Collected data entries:
========================================

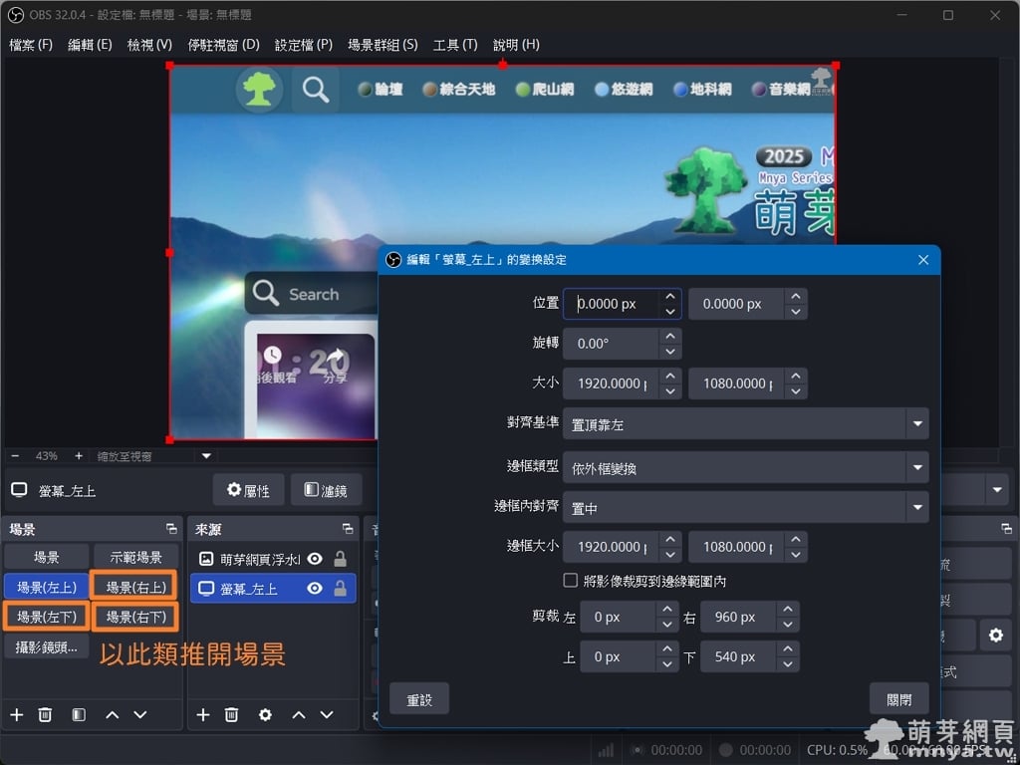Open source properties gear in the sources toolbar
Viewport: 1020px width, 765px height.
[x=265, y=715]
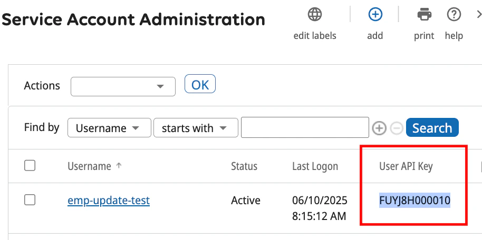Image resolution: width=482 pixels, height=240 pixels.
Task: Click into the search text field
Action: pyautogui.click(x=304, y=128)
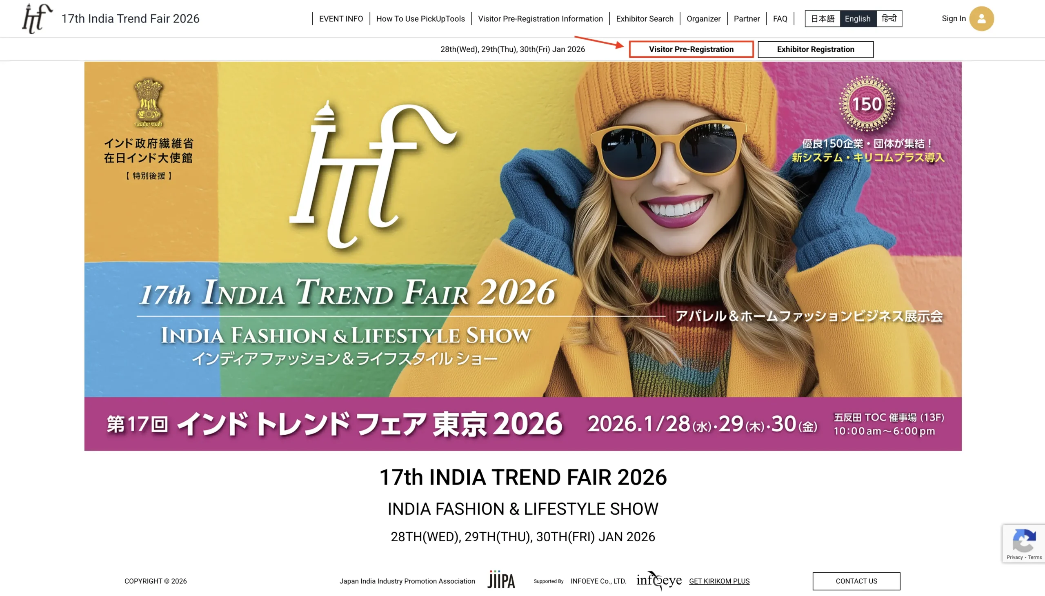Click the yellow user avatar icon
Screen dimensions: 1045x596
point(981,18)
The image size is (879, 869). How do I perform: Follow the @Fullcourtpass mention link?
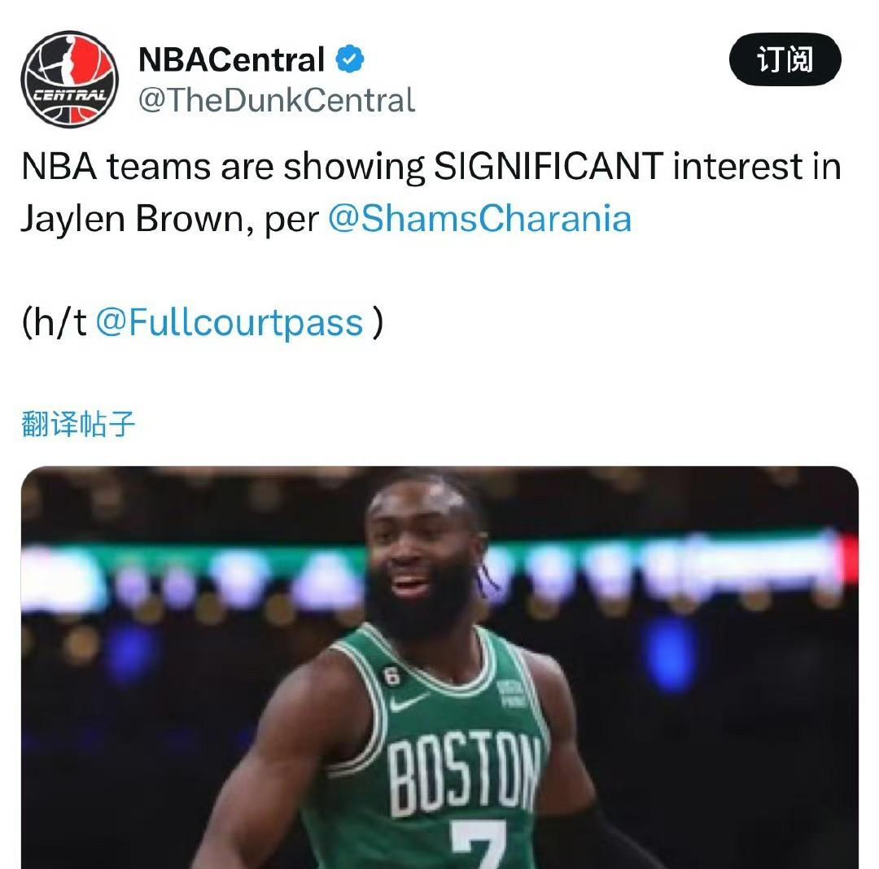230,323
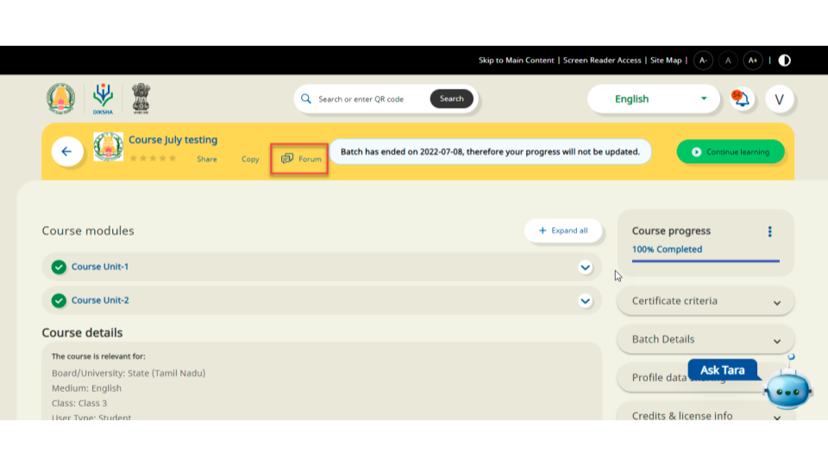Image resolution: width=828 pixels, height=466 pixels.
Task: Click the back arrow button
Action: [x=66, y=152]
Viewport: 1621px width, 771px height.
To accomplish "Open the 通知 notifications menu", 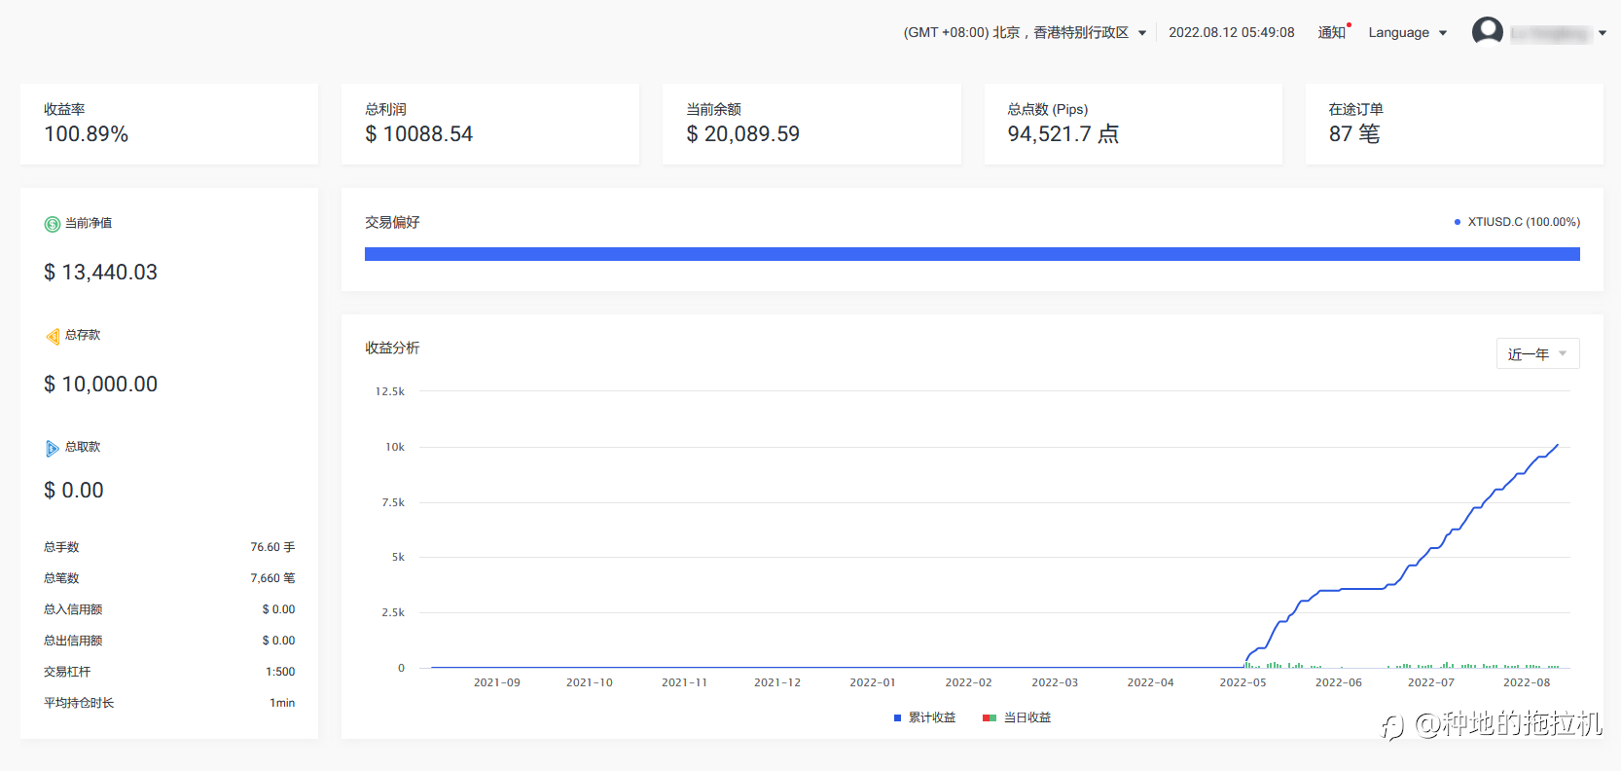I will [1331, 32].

========================================

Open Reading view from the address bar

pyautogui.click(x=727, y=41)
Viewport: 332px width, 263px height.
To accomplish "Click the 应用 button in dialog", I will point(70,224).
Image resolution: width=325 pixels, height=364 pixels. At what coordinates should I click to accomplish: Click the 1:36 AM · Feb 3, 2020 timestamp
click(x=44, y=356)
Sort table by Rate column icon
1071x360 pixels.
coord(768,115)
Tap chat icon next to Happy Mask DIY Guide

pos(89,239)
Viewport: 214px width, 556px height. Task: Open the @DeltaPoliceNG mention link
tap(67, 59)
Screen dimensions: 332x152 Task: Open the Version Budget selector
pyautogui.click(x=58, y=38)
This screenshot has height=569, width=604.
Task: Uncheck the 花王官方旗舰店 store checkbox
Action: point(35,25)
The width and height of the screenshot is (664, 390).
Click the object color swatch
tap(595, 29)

========================================

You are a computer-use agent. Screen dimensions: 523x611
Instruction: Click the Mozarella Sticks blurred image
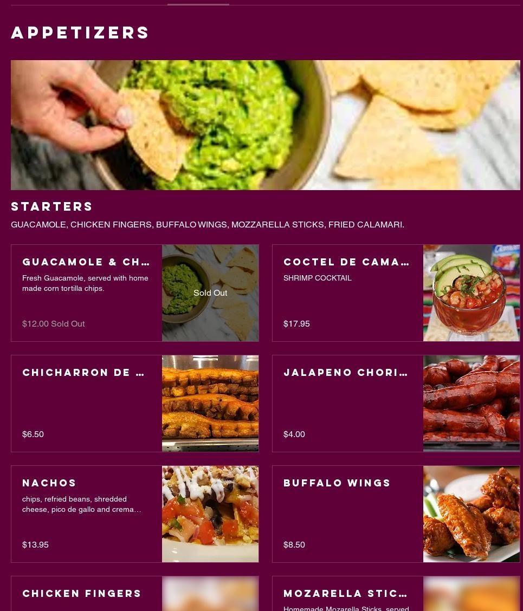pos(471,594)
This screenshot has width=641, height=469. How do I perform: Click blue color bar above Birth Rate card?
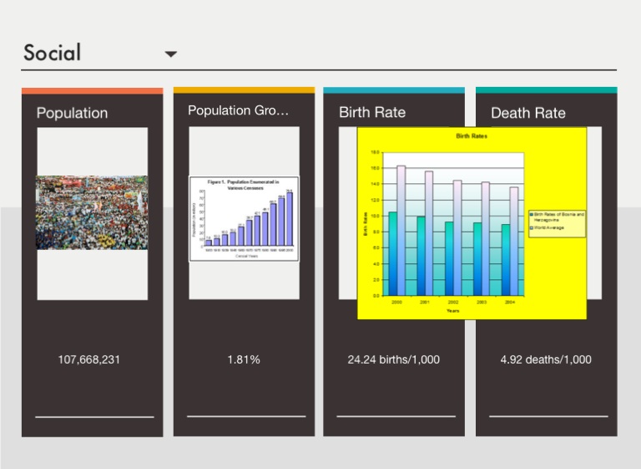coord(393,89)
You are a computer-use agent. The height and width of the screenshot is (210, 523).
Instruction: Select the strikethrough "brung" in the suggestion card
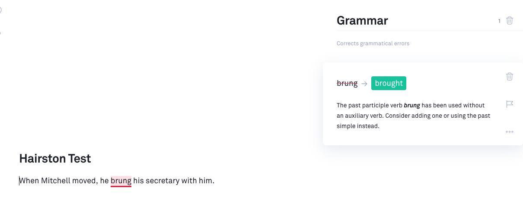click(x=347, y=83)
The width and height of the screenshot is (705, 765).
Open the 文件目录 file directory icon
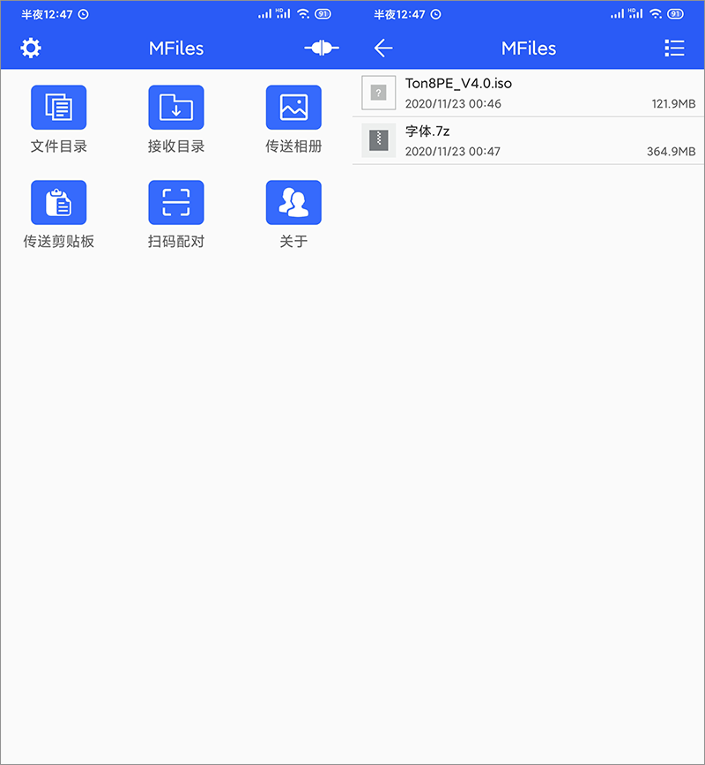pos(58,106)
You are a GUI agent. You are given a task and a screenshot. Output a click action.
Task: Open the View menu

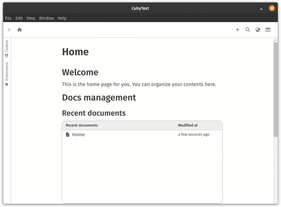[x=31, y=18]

========================================

What to do:
Your answer must be a single number: how many lines of the records contain the word "computer".

Response to this exercise:
2